*What is required*. Could you please retype all of the data below exactly?

*Listed records*.
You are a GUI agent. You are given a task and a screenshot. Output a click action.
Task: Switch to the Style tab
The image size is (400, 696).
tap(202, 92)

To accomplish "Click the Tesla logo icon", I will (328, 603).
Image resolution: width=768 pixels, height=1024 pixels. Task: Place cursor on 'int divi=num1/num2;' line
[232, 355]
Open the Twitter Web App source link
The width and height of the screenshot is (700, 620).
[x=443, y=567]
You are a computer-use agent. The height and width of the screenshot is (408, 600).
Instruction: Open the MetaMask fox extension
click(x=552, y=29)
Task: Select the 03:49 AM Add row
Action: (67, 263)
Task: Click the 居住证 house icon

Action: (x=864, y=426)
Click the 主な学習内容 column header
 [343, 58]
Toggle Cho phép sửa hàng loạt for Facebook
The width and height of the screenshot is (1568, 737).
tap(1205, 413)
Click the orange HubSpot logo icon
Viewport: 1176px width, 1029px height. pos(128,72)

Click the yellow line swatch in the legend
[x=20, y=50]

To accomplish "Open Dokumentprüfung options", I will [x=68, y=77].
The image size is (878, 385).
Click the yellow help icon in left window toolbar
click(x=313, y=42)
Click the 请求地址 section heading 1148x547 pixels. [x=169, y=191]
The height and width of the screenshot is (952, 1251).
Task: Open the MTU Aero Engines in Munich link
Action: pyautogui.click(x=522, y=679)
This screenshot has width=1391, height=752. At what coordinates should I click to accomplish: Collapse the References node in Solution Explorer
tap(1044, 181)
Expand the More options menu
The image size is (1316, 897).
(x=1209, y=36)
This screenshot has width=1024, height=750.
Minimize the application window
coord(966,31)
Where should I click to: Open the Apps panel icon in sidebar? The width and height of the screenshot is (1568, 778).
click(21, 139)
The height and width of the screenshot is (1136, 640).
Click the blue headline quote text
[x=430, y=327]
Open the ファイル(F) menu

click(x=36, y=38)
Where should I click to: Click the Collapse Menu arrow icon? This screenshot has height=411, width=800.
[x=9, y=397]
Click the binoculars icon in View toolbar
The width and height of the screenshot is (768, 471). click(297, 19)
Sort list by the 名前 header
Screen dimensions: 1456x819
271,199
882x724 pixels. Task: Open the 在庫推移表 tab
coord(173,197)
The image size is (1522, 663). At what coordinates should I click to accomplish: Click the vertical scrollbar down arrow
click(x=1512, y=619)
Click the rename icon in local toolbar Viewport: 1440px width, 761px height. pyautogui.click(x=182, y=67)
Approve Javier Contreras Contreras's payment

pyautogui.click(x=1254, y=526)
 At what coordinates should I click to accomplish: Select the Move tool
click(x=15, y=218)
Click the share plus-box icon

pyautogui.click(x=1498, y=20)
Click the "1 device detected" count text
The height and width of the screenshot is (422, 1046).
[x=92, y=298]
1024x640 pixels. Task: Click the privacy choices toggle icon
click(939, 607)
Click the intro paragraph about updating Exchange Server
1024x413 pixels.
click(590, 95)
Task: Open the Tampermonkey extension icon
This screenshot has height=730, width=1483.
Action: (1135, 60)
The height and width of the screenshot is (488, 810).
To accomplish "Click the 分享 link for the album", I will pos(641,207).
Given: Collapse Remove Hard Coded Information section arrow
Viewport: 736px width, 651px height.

*Result for this exercise*.
You are a GUI agent. You are given a task and a screenshot. Output a click action.
Task: Switch to the Style tab
The image size is (400, 696).
tap(202, 92)

To accomplish "Click the Tesla logo icon", I will (328, 603).
Image resolution: width=768 pixels, height=1024 pixels. Task: Place cursor on 'int divi=num1/num2;' line
[232, 355]
Open the Twitter Web App source link
The width and height of the screenshot is (700, 620).
[x=443, y=567]
You are a computer-use agent. The height and width of the screenshot is (408, 600).
Instruction: Open the MetaMask fox extension
click(x=552, y=29)
Task: Select the 03:49 AM Add row
Action: (67, 263)
Task: Click the 居住证 house icon

Action: (x=864, y=426)
Click the 主な学習内容 column header
 [343, 58]
Toggle Cho phép sửa hàng loạt for Facebook
The width and height of the screenshot is (1568, 737).
tap(1205, 413)
Click the orange HubSpot logo icon
Viewport: 1176px width, 1029px height. pos(128,72)

Click the yellow line swatch in the legend
[x=20, y=50]

To accomplish "Open Dokumentprüfung options", I will [x=68, y=77].
The image size is (878, 385).
Click the yellow help icon in left window toolbar
click(x=313, y=42)
Click the 请求地址 section heading 1148x547 pixels. [x=169, y=191]
The height and width of the screenshot is (952, 1251).
Task: Open the MTU Aero Engines in Munich link
Action: pyautogui.click(x=522, y=679)
This screenshot has width=1391, height=752. At what coordinates should I click to accomplish: Collapse the References node in Solution Explorer
tap(1044, 181)
Expand the More options menu
The image size is (1316, 897).
(x=1209, y=36)
This screenshot has width=1024, height=750.
Minimize the application window
coord(966,31)
Where should I click to: Open the Apps panel icon in sidebar? The width and height of the screenshot is (1568, 778).
click(21, 139)
The height and width of the screenshot is (1136, 640).
Click the blue headline quote text
[x=430, y=327]
Open the ファイル(F) menu

click(x=36, y=38)
Where should I click to: Click the Collapse Menu arrow icon? This screenshot has height=411, width=800.
[x=9, y=397]
Click the binoculars icon in View toolbar
The width and height of the screenshot is (768, 471). click(297, 19)
Sort list by the 名前 header
Screen dimensions: 1456x819
271,199
882x724 pixels. Task: Open the 在庫推移表 tab
coord(173,197)
The image size is (1522, 663). At what coordinates should I click to accomplish: Click the vertical scrollbar down arrow
click(x=1512, y=619)
Click the rename icon in local toolbar Viewport: 1440px width, 761px height. pyautogui.click(x=182, y=67)
Approve Javier Contreras Contreras's payment

pyautogui.click(x=1254, y=526)
 At what coordinates should I click to accomplish: Select the Move tool
click(x=15, y=218)
Click the share plus-box icon

pyautogui.click(x=1498, y=20)
Click the "1 device detected" count text
The height and width of the screenshot is (422, 1046).
[x=92, y=298]
1024x640 pixels. Task: Click the privacy choices toggle icon
click(939, 607)
Click the intro paragraph about updating Exchange Server
1024x413 pixels.
click(590, 95)
Task: Open the Tampermonkey extension icon
This screenshot has height=730, width=1483.
Action: (1135, 60)
The height and width of the screenshot is (488, 810).
To accomplish "Click the 分享 link for the album", I will pos(641,207).
Given: Collapse Remove Hard Coded Information section arrow
Viewport: 736px width, 651px height.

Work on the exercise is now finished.